Cuando llegas al sur de Grove Park, los restos victorianos de la ciudad se reducen y te encuentras en la tierra de las construcciones bajas de estilo Tudor de imitación que protagonizaron la última gran expansión urbana de Londres. A la gente como a mi padre o a mí no nos gusta pensar que los sitios como Bromley forman parte de Londres, pero los municipios periféricos son igual que los cuñados: te gusten o no, tienes que aguantarlos.

La dirección de Patrick Mulkern era un híbrido extraño. Parecía que el constructor se hubiera cansado de construir casas adosadas de imitación al estilo Tudor y hubiera juntado dos a presión para crear una pequeña hilera de cuatro casas. Como ocurría con la mayoría de las viviendas de esa calle, su generoso jardín delantero se había asfaltado para conseguir más aparcamiento y un mayor riesgo de inundaciones.

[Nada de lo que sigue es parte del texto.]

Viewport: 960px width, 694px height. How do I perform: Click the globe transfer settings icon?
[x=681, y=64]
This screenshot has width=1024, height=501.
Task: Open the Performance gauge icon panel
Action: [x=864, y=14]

Un Ford Mondeo blanco roto estaba aparcado fuera, reluciente bajo la lluvia. Comprobé la matrícula, coincidía con la de las imágenes de las cámaras. No solo era un Serie 2, sino que también tenía el débil motor Zetec 1.6. Fuera cual fuera el salario de los delincuentes, no cabía duda de que Mulkern no se lo gastaba en coches.

Me quedé sentado en el exterior con el motor apagado durante cinco minutos y observé la casa. Era un día sombrío, pero no se apreciaba ninguna luz visible a través de las ventanas y nadie tiraba de los visillos para mirarme. Salí del coche y caminé lo más rápido que pude para refugiarme en el porche. En algún momento, la casa había adquirido una capa gruesa de mezquinos guijarros de pedernal que casi me arrancaron la piel de la palma cuando apoyé la mano sobre ella.

Llamé al timbre y esperé.

A través de los cristales esmerilados que había a cada lado de la puerta vi un despliegue de machas blancas y marrones en el suelo del recibidor: el correo sin abrir. De dos o quizás tres días, a juzgar por la cantidad. Llamé y mantuve el dedo en el timbre mucho más tiempo del que se consideraba cortés, pero aun así no hubo respuesta.

Pensé en volver al coche y esperar. Tenía mis difíciles Geórgicas de Virgilio para entretenerme y una bolsa reabastecida para las tareas de vigilancia que estaba bastante seguro de que no contenía ninguna de las espeluznantes sorpresas culinarias de Molly, pero, según me apartaba, rocé con los dedos la cerradura y sentí algo.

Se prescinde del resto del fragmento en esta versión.